続いて⑦と⑧。亀にどのように乗るのか? 亀の甲羅の前のほうを掴むのが一番安定しているのかもしれないものの、バランスを崩して後ろに傾いた時に甲羅が剥がれてしまいそうな不安がある。かといって、甲羅の横を持つと不安定な姿勢になってしまう。竜宮城までどれくらいの時間がかかるのかわからないから、ずっとどこかに力を入れ続けているのは辛い。
⑨は⑧にも関係してくるのだが、移動時間がけっこうある場合に亀と話さなければいけないという問題がある。果たして私と亀に共通の話題はあるのだろうか。無言でも構わないとしても、それはそれで気まずいものだ。好きなバンドが同じ、みたいな情報がひとつでもあると良いのだが。あるいは、亀から話題を振ってくれるか。
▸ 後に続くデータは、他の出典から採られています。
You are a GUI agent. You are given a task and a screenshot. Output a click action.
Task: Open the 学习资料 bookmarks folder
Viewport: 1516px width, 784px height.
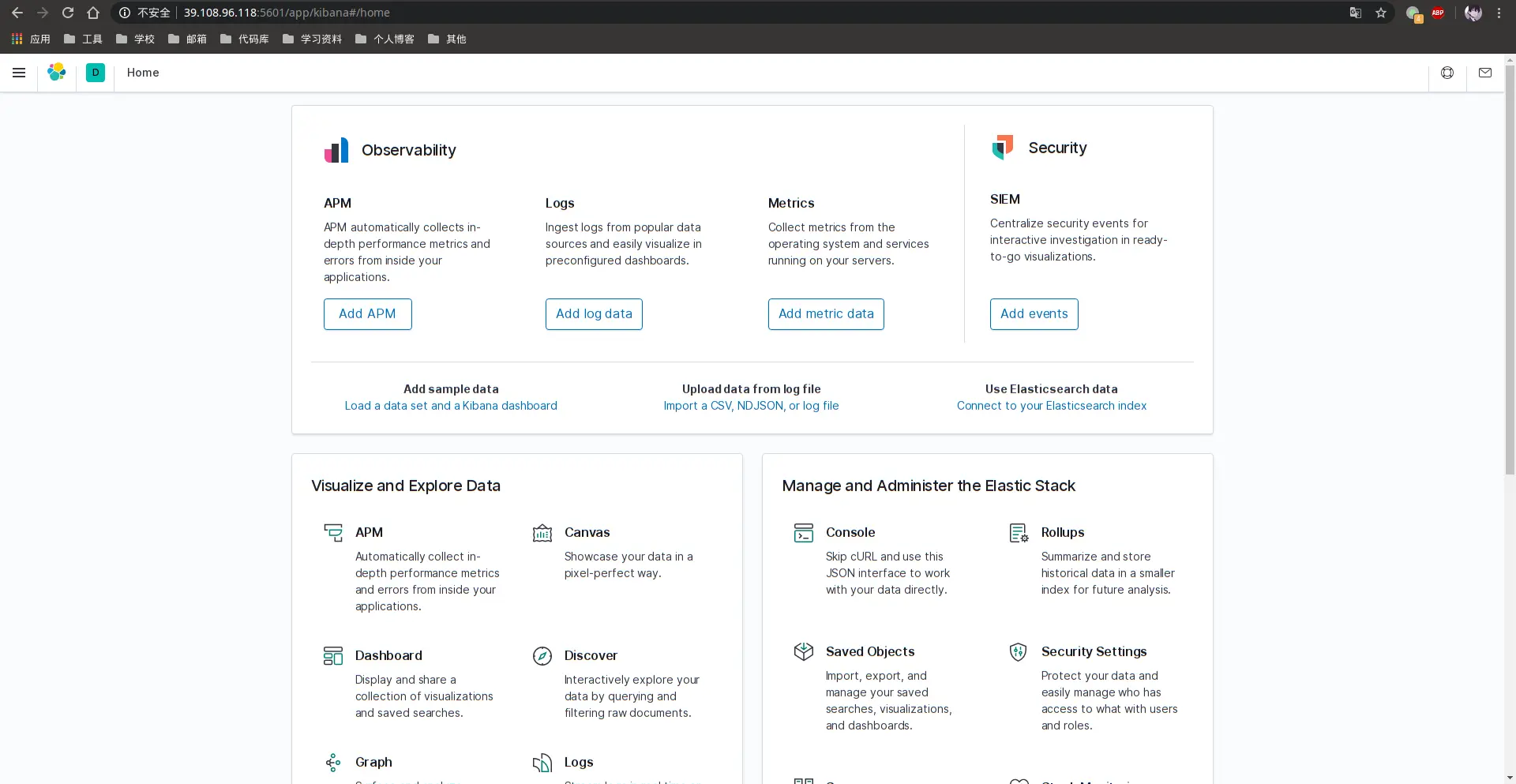click(312, 39)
そして⑩と⑪の不安。竜宮城に知っている人などいるわけなく、強いて言えば亀くらいなもので、その亀がいなくなると困ってしまう。高校で友だちになった奴の家に行くと、そいつの中学の時の友だちがいて、二人きりになった時に気まずいのと似ている。織姫に「竜宮城を始められて長いんですか?」みたいな当たり障りのない会話をするしかないが、私にそれが続けられるだろうか。
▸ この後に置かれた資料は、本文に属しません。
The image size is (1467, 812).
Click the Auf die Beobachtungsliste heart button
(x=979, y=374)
⑫、⑬、⑭も大きな問題で、余興に興味が持てないと退屈で仕方ない。また笑いのセンスがあまりにもなければ辛い。好きではない曲が流れ続けていても困る。もちろん大人であるから楽しんでいるふりはできる。しかし愛想笑いし続けることにも限度がある。Wi-Fiでもあれば暇を潰せるが、そんなものなさそうな気がする。
続いて⑮、⑯、⑰、⑱。自分のように連れて来られた人がいたとしたら、話し相手ができるだろうし、情報交換もできる。ただ、あまり好きではないタイプで、しかも宿泊が同室だと辛い。
そもそも宿泊せずに帰ることは可能なのだろうか? 帰れるとして、また亀に乗ると話さなければいけないと面倒なので、できればひとりで帰りたい。亀以外の移動手段はあるのか?
そして⑲。竜宮城以外のお礼はないのだろうか? 金券とか、菓子折りとかなんでもいい。タオルでも洗剤でも良い。もしもあるのなら、今まで考えた不安はすべてなくなるのだが。
最後に⑳。代替案がない場合、お礼自体を断ることは可能なのか?
「助けてくれたお礼に竜宮城へ案内します」
「すみません、今は行けないんですよ」
「そうなんですか。それではいつなら行けますか?」
「いや、その……」
「じゃあ、明日はどうですか?」
「明日はその、あれです、歯医者に行かないといけなくて」
「では歯医者が終わってから行きましょうか」
はっきりと断らないと結局行くことになってしまう。
しかし、はっきりと断って嫌な顔をされたら嫌だ。
竜宮城への不安は尽きないのだ。